Exercise instructions: The number of lines below containing the word "code" is all that should be returned.

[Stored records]
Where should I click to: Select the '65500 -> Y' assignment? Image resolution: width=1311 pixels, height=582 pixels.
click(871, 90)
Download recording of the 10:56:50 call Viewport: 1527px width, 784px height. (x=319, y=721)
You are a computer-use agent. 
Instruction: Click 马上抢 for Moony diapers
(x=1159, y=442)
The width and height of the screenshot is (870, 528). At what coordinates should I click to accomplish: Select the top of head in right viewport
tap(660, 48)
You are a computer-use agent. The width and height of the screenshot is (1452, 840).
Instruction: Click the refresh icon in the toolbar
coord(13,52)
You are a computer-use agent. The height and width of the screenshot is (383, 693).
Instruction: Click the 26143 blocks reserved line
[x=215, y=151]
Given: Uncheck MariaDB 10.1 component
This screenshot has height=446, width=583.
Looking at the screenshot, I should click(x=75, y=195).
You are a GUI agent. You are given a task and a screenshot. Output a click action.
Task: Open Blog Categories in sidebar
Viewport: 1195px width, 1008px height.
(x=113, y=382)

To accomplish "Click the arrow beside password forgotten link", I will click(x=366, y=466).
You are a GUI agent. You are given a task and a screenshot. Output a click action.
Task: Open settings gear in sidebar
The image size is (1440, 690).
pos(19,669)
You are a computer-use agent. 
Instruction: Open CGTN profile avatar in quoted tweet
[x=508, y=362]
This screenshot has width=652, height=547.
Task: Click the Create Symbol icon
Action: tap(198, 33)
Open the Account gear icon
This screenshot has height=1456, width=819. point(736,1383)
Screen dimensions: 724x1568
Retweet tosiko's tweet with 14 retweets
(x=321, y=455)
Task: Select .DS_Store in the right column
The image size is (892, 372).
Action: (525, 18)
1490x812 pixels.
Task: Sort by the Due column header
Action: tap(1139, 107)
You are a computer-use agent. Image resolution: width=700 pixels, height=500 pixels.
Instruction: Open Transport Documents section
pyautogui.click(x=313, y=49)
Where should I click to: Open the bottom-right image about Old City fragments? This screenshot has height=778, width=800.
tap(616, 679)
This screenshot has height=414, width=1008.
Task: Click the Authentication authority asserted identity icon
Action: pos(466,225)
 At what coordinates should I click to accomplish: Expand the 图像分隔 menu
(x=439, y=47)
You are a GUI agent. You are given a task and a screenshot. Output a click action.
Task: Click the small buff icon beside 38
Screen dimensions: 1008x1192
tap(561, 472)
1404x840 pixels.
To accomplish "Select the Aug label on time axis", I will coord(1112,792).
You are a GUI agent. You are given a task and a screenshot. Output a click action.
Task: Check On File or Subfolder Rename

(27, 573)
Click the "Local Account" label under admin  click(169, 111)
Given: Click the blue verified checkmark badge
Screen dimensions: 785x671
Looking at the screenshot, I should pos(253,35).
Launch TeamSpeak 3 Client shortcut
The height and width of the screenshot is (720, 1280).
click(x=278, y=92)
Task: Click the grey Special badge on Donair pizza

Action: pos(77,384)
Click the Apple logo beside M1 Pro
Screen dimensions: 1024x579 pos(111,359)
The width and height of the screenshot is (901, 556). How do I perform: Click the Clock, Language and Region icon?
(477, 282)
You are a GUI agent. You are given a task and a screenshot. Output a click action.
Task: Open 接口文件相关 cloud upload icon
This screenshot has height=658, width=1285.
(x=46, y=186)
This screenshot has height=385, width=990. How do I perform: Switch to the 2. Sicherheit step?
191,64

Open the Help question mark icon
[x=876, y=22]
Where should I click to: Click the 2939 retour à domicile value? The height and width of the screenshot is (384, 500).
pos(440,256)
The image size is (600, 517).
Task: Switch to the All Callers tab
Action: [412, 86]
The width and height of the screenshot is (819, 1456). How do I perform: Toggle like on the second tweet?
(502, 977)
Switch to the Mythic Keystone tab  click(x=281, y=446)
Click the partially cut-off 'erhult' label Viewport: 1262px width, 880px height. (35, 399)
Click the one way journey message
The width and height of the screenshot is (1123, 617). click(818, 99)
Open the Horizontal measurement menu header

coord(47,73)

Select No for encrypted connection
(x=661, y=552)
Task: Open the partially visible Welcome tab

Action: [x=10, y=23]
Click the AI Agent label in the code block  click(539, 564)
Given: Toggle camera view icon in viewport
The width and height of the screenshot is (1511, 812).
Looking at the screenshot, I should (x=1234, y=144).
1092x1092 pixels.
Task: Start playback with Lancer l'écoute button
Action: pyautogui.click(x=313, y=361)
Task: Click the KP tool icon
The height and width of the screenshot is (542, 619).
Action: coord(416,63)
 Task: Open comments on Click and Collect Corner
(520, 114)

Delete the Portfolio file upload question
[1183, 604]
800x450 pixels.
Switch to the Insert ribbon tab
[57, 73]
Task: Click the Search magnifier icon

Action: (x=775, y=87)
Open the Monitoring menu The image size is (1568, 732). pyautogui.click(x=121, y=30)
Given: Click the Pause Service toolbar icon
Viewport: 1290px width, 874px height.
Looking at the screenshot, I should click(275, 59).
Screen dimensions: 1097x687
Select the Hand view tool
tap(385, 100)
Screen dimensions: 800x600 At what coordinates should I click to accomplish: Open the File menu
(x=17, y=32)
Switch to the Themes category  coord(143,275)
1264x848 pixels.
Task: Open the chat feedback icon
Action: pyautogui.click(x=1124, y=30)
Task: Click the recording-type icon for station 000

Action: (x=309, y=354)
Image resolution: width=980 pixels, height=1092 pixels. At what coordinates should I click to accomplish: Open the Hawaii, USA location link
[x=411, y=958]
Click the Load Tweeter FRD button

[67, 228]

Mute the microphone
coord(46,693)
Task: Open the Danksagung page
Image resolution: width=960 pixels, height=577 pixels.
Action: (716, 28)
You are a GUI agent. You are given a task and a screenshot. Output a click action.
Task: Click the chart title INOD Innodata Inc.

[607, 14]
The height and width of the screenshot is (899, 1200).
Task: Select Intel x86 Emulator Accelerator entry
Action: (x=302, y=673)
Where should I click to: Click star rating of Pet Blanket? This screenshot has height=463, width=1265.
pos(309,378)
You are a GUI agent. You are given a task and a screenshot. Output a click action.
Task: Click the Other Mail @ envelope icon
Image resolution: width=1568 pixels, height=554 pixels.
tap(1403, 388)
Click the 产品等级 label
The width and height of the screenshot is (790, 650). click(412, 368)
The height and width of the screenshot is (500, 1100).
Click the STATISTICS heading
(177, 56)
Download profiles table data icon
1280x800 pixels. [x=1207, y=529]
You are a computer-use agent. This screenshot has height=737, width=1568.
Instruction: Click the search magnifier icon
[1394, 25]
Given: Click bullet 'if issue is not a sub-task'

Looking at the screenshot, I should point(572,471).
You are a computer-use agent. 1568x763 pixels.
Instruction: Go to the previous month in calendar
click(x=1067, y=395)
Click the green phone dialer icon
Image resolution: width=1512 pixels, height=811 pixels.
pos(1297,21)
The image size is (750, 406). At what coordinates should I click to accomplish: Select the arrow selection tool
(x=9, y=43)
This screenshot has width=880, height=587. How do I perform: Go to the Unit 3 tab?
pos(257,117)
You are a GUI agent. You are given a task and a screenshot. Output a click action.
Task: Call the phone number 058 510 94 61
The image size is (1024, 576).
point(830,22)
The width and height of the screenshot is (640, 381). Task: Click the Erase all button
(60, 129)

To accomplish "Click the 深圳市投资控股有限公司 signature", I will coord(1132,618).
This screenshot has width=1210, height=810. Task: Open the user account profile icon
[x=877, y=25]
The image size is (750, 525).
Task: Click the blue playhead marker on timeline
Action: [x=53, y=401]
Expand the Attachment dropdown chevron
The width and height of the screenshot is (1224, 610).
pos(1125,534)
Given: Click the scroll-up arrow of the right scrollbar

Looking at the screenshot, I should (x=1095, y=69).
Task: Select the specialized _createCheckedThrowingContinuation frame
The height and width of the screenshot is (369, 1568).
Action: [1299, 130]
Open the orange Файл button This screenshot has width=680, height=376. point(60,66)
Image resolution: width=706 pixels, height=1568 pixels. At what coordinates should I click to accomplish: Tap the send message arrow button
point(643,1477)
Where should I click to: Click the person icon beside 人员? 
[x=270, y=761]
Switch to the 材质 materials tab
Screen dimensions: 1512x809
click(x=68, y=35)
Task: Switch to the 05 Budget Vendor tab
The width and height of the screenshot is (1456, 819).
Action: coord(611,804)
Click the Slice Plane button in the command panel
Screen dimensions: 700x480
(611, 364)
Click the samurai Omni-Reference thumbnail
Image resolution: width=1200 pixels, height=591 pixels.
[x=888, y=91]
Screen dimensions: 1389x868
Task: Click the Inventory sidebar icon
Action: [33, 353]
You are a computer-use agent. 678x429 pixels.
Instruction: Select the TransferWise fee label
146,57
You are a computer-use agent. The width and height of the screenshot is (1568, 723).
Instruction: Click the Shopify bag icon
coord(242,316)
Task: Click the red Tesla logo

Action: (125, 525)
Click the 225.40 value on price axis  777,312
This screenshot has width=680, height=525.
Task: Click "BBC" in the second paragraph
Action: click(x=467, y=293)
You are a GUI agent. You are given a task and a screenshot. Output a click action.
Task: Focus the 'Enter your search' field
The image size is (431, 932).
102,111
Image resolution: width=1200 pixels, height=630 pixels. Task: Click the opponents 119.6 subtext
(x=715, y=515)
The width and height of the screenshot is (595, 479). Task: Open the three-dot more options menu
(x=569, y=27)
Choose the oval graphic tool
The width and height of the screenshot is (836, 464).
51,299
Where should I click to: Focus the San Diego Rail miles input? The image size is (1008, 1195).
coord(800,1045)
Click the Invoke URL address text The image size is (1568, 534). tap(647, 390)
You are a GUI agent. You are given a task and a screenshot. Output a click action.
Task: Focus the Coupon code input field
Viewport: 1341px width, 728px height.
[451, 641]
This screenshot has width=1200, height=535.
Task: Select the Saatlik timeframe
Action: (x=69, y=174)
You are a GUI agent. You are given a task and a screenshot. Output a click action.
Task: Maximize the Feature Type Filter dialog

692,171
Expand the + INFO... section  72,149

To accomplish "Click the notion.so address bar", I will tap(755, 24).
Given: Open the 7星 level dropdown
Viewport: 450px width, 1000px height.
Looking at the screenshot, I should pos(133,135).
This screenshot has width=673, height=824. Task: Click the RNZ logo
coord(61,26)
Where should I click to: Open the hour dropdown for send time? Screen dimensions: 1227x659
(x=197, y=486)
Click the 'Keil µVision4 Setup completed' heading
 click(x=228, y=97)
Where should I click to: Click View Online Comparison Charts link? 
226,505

Output: 2